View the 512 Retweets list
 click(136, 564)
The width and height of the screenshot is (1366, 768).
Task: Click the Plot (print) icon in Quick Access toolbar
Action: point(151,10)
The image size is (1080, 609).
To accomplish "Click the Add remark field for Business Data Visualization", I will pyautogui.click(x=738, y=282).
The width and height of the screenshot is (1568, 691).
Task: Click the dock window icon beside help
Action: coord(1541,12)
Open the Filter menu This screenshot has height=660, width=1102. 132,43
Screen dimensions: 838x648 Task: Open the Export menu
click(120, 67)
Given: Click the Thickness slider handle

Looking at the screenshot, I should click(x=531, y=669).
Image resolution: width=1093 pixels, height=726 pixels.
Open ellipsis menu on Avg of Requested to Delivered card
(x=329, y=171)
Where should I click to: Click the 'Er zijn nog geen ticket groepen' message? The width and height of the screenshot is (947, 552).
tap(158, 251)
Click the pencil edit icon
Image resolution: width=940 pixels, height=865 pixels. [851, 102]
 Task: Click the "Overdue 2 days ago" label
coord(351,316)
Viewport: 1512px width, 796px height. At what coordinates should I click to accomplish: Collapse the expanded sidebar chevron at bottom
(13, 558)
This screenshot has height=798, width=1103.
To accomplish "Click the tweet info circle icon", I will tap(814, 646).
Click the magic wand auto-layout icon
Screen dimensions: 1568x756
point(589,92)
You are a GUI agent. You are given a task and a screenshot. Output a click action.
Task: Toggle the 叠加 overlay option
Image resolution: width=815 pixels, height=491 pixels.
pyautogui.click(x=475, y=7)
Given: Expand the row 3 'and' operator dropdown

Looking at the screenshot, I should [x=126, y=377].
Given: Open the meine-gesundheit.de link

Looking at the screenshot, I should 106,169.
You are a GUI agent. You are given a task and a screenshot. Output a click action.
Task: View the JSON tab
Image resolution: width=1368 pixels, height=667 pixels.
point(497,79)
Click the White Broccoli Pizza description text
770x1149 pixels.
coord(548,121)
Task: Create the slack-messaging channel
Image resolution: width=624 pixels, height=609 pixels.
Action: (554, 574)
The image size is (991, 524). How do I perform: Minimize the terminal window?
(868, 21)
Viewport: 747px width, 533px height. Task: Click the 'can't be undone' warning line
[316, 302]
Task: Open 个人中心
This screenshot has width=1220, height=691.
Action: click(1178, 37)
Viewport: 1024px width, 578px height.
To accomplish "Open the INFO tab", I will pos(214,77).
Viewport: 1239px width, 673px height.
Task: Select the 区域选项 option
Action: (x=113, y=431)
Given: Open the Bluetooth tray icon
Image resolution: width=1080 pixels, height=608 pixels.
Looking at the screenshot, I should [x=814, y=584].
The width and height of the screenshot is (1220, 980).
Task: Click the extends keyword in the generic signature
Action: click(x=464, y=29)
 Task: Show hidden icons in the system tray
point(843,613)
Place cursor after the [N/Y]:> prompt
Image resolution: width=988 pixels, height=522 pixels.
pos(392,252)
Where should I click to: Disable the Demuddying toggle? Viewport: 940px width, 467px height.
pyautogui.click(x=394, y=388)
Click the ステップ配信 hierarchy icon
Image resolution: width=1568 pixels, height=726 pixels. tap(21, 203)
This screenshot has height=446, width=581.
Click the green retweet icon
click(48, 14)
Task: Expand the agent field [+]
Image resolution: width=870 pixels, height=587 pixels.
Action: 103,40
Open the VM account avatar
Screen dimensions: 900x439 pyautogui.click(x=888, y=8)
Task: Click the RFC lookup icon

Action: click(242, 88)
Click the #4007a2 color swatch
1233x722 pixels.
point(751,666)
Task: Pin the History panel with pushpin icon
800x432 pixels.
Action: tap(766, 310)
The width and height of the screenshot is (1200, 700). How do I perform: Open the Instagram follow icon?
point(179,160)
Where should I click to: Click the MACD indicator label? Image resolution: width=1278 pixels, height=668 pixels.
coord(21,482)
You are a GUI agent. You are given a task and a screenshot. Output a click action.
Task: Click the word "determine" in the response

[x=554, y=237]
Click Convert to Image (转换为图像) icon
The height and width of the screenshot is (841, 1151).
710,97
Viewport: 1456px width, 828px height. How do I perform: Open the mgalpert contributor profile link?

************

## Prompt
Give the listing above again in full, with no word altered.

## Solution to the exercise
View the 512 Retweets list
 click(136, 564)
The width and height of the screenshot is (1366, 768).
Task: Click the Plot (print) icon in Quick Access toolbar
Action: point(151,10)
The image size is (1080, 609).
To accomplish "Click the Add remark field for Business Data Visualization", I will pyautogui.click(x=738, y=282).
The width and height of the screenshot is (1568, 691).
Task: Click the dock window icon beside help
Action: coord(1541,12)
Open the Filter menu This screenshot has height=660, width=1102. 132,43
Screen dimensions: 838x648 Task: Open the Export menu
click(120, 67)
Given: Click the Thickness slider handle

Looking at the screenshot, I should click(x=531, y=669).
Image resolution: width=1093 pixels, height=726 pixels.
Open ellipsis menu on Avg of Requested to Delivered card
(x=329, y=171)
Where should I click to: Click the 'Er zijn nog geen ticket groepen' message? The width and height of the screenshot is (947, 552).
tap(158, 251)
Click the pencil edit icon
Image resolution: width=940 pixels, height=865 pixels. [851, 102]
 Task: Click the "Overdue 2 days ago" label
coord(351,316)
Viewport: 1512px width, 796px height. At what coordinates should I click to accomplish: Collapse the expanded sidebar chevron at bottom
(13, 558)
This screenshot has height=798, width=1103.
To accomplish "Click the tweet info circle icon", I will tap(814, 646).
Click the magic wand auto-layout icon
Screen dimensions: 1568x756
point(589,92)
You are a GUI agent. You are given a task and a screenshot. Output a click action.
Task: Toggle the 叠加 overlay option
Image resolution: width=815 pixels, height=491 pixels.
pyautogui.click(x=475, y=7)
Given: Expand the row 3 'and' operator dropdown

Looking at the screenshot, I should [x=126, y=377].
Given: Open the meine-gesundheit.de link

Looking at the screenshot, I should 106,169.
You are a GUI agent. You are given a task and a screenshot. Output a click action.
Task: View the JSON tab
Image resolution: width=1368 pixels, height=667 pixels.
point(497,79)
Click the White Broccoli Pizza description text
770x1149 pixels.
coord(548,121)
Task: Create the slack-messaging channel
Image resolution: width=624 pixels, height=609 pixels.
Action: (554, 574)
The image size is (991, 524). How do I perform: Minimize the terminal window?
(868, 21)
Viewport: 747px width, 533px height. Task: Click the 'can't be undone' warning line
[316, 302]
Task: Open 个人中心
This screenshot has width=1220, height=691.
Action: click(1178, 37)
Viewport: 1024px width, 578px height.
To accomplish "Open the INFO tab", I will pos(214,77).
Viewport: 1239px width, 673px height.
Task: Select the 区域选项 option
Action: (x=113, y=431)
Given: Open the Bluetooth tray icon
Image resolution: width=1080 pixels, height=608 pixels.
Looking at the screenshot, I should [x=814, y=584].
The width and height of the screenshot is (1220, 980).
Task: Click the extends keyword in the generic signature
Action: click(x=464, y=29)
 Task: Show hidden icons in the system tray
point(843,613)
Place cursor after the [N/Y]:> prompt
Image resolution: width=988 pixels, height=522 pixels.
pos(392,252)
Where should I click to: Disable the Demuddying toggle? Viewport: 940px width, 467px height.
pyautogui.click(x=394, y=388)
Click the ステップ配信 hierarchy icon
Image resolution: width=1568 pixels, height=726 pixels. tap(21, 203)
This screenshot has height=446, width=581.
Click the green retweet icon
click(48, 14)
Task: Expand the agent field [+]
Image resolution: width=870 pixels, height=587 pixels.
Action: 103,40
Open the VM account avatar
Screen dimensions: 900x439 pyautogui.click(x=888, y=8)
Task: Click the RFC lookup icon

Action: click(242, 88)
Click the #4007a2 color swatch
1233x722 pixels.
point(751,666)
Task: Pin the History panel with pushpin icon
800x432 pixels.
Action: tap(766, 310)
The width and height of the screenshot is (1200, 700). How do I perform: Open the Instagram follow icon?
point(179,160)
Where should I click to: Click the MACD indicator label? Image resolution: width=1278 pixels, height=668 pixels.
coord(21,482)
You are a GUI agent. You are given a task and a screenshot. Output a click action.
Task: Click the word "determine" in the response

[x=554, y=237]
Click Convert to Image (转换为图像) icon
The height and width of the screenshot is (841, 1151).
710,97
Viewport: 1456px width, 828px height. How do I perform: Open the mgalpert contributor profile link?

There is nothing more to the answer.